Woodside has longer-term plans for a total of up to five LNG processing trains at Pluto, so will need a lot more third party gas to fuel its growth ambitions.
Front-end engineering and design work has already begun on both the second train, planned to start producing in 2013, and on the third train, planned to produce its first gas in 2014.
Neither Apache nor Woodside would comment on why their long-running talks over gas supply had foundered, but Woodside said its ongoing talks with third parties would be based on delivering "acceptable value to all parties".
The Chevron deal will see Apache take a 16.25% stake in the 8.6 million ton per year Wheatstone LNG project, with KUFPEC taking up an 8.75% stake and the pair to fund their share of the capital cost of the project.
First Quarter Output Down 5% On Year, Up 6% On Quarter
Woodside also posted third quarter oil and gas production of 20.6 million barrels of oil equivalent on Friday, down 5% on year from 21.7 million barrels a year before due to natural field decline.

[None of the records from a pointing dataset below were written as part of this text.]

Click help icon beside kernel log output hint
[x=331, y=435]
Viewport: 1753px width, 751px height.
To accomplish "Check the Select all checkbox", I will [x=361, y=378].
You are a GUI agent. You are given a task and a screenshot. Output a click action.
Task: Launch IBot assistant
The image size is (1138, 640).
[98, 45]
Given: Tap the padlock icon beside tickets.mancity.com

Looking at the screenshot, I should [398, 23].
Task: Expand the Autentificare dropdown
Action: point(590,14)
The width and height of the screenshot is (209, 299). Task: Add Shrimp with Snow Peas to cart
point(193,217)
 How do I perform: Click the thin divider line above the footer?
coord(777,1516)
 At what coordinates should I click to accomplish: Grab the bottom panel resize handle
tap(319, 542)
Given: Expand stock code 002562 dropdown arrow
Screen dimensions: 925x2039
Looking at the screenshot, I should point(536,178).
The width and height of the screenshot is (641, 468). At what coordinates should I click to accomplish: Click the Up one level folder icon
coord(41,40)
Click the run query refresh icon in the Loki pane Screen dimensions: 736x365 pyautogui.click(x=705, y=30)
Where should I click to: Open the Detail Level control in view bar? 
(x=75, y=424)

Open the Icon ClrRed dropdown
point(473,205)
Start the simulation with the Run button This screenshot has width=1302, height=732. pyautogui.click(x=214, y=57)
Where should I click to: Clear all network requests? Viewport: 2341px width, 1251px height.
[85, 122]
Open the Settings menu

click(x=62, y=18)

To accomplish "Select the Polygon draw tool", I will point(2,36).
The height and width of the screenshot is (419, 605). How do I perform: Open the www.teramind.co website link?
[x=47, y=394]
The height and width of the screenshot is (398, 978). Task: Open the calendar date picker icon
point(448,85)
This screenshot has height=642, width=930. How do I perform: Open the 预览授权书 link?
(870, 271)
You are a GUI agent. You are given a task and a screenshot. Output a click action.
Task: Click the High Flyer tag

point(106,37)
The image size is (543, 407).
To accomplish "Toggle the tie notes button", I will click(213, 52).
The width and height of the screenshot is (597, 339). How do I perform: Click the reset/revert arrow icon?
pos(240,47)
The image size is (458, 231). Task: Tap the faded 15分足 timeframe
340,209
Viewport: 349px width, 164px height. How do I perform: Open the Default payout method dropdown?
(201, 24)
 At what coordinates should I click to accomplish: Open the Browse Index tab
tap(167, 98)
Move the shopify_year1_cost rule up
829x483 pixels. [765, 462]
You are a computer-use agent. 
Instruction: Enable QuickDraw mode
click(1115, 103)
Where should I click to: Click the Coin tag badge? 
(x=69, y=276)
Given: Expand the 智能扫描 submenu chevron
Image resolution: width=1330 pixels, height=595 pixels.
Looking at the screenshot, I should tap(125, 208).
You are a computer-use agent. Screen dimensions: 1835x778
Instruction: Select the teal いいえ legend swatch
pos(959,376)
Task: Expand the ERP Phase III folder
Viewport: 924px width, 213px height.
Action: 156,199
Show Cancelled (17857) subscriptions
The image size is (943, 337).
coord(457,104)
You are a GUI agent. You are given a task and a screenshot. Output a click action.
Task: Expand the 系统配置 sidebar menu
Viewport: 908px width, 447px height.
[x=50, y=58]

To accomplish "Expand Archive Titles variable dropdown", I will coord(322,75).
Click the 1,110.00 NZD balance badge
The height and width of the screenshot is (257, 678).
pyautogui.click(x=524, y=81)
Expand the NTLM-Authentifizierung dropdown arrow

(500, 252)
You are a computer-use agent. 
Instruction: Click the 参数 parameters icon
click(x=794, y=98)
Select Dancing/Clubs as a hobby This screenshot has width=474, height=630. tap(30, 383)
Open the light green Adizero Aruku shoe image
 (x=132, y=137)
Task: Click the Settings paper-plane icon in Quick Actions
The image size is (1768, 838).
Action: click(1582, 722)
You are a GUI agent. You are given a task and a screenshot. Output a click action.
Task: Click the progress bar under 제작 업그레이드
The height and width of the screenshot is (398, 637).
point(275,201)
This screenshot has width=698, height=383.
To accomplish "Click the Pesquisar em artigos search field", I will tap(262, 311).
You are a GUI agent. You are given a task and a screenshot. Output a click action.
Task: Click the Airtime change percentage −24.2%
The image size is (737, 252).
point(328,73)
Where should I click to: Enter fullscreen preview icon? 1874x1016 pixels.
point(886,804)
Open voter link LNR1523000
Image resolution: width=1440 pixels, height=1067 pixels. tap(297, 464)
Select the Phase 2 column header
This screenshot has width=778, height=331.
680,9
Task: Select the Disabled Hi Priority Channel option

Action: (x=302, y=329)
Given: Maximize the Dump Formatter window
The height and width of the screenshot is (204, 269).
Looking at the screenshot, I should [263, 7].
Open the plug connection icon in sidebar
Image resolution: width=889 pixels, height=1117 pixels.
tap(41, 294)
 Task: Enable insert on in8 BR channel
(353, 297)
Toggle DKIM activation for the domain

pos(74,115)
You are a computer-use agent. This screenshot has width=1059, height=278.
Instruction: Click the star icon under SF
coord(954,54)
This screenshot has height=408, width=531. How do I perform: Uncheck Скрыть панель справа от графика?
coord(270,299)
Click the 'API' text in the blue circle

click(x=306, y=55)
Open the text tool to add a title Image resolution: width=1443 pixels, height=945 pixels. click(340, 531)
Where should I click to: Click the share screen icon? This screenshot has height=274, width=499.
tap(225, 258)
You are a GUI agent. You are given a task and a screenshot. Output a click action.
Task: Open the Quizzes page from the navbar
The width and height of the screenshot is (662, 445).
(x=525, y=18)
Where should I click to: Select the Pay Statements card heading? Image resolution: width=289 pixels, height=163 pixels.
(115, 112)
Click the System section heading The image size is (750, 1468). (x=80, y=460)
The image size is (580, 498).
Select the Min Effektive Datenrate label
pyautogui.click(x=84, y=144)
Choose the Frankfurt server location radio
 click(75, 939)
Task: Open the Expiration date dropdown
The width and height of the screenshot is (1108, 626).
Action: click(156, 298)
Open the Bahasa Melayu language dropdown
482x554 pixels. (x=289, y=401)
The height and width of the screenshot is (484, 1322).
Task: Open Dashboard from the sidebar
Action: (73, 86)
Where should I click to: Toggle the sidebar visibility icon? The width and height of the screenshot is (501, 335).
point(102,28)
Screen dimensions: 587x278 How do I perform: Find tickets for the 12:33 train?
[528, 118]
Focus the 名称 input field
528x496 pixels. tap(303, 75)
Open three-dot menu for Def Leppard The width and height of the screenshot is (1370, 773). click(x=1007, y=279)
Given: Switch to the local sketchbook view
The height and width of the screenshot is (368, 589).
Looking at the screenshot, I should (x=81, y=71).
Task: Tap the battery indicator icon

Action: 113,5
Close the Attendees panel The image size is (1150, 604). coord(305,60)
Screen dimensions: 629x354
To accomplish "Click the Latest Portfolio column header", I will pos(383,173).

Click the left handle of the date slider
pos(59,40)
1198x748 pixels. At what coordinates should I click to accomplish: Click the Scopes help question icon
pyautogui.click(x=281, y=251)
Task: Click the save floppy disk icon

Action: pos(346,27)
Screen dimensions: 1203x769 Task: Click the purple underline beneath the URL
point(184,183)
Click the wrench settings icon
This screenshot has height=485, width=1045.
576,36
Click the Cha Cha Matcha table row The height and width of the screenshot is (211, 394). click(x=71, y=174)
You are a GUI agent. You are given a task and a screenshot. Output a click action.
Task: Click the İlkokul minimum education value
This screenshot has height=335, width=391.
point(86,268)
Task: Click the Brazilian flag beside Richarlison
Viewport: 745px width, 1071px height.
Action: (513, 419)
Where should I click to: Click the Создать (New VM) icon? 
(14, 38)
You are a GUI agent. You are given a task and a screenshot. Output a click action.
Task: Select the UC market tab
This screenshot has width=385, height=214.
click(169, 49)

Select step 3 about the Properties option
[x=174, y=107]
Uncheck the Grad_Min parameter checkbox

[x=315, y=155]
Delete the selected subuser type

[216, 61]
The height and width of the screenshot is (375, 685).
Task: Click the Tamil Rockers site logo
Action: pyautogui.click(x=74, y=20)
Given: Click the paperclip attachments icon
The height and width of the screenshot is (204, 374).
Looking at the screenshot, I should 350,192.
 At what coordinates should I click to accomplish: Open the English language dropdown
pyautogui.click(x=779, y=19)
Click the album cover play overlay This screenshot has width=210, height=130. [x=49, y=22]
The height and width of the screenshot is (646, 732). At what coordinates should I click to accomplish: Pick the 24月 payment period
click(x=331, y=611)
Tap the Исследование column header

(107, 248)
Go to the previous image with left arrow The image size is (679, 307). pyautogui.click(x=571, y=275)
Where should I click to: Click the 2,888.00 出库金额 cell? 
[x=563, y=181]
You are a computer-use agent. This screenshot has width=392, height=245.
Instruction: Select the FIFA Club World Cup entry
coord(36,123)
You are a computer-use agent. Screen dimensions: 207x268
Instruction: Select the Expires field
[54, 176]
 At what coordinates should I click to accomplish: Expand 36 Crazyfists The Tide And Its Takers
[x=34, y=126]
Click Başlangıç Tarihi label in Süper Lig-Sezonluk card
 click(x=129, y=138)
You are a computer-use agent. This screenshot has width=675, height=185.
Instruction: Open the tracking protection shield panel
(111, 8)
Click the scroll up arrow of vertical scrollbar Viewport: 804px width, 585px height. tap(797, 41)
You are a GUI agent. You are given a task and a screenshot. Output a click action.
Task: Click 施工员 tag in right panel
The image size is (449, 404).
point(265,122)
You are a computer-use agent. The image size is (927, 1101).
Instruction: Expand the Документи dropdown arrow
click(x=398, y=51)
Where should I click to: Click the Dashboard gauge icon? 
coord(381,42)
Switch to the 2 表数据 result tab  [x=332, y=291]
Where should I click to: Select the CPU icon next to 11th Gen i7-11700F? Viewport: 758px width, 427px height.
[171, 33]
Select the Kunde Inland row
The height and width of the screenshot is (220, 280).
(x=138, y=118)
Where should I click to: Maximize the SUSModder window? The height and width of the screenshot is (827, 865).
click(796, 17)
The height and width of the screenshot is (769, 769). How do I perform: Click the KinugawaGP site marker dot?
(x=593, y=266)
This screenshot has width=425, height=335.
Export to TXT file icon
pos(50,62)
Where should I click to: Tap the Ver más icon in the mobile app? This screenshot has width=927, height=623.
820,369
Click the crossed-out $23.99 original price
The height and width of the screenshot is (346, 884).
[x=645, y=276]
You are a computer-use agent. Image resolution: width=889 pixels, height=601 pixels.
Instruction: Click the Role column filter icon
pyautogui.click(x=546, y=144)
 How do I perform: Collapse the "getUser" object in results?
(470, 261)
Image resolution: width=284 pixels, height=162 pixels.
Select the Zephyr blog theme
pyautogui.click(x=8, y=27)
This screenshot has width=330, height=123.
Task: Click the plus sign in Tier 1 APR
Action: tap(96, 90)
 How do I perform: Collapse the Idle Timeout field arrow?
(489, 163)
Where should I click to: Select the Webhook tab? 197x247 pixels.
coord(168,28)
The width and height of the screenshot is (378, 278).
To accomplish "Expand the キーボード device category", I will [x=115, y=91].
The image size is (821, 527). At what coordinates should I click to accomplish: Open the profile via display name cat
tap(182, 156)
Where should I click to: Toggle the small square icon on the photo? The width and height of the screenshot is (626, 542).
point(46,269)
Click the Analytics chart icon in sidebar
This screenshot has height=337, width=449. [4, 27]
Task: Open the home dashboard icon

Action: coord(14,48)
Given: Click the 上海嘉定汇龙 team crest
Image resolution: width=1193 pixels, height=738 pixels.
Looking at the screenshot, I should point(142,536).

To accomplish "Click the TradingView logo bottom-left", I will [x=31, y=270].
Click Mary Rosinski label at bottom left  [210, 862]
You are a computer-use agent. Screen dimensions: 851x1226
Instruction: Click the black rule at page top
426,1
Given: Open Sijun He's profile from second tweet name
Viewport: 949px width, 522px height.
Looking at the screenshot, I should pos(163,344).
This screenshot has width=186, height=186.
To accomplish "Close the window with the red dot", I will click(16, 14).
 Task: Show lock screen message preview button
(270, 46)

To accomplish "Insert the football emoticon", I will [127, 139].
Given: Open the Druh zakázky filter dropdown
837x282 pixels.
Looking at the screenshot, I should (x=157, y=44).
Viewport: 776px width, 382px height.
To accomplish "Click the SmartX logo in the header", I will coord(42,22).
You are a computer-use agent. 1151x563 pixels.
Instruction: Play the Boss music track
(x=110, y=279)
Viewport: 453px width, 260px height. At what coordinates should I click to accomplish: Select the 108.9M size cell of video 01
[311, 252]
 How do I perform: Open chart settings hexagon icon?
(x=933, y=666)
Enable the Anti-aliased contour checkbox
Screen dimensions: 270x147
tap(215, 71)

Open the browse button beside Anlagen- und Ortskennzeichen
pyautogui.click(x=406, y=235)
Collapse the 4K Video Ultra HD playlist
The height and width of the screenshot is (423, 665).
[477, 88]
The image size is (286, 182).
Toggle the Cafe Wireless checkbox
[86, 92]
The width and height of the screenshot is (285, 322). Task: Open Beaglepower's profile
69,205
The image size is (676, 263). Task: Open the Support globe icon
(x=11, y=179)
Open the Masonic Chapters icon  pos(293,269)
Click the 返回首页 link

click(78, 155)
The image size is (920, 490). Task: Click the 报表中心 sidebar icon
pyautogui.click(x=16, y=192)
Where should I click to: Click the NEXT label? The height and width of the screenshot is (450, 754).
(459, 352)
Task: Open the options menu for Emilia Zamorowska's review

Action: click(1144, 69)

However, the production was 6% higher than during the second quarter, when Woodside produced 19.4 million barrels, and the company said this was due to the startup of the Corallina 2 development well at Laminaria-Corallina and improved performances at Vincent and Enfield.
Deutsche's Hirjee said the production had come in ahead of his expectations and the improved uptime at Vincent and Enfield was positive.
Sales revenue for the quarter was down 40% on year to A$1.1 billion, but this was still up 13% on the second quarter as a recovery in oil prices and higher sales volumes outweighed adverse movements in the Australian to U.S. dollar exchange rate.
Woodside maintained its full year production forecast for between 81 million and 86 million barrels of oil equivalent.
News of the Apache gas deal with Chevron sent Woodside's shares lower, and at 0222 GMT they were down 1.5% at A$51.94 in a broader Australian market up 1.0%.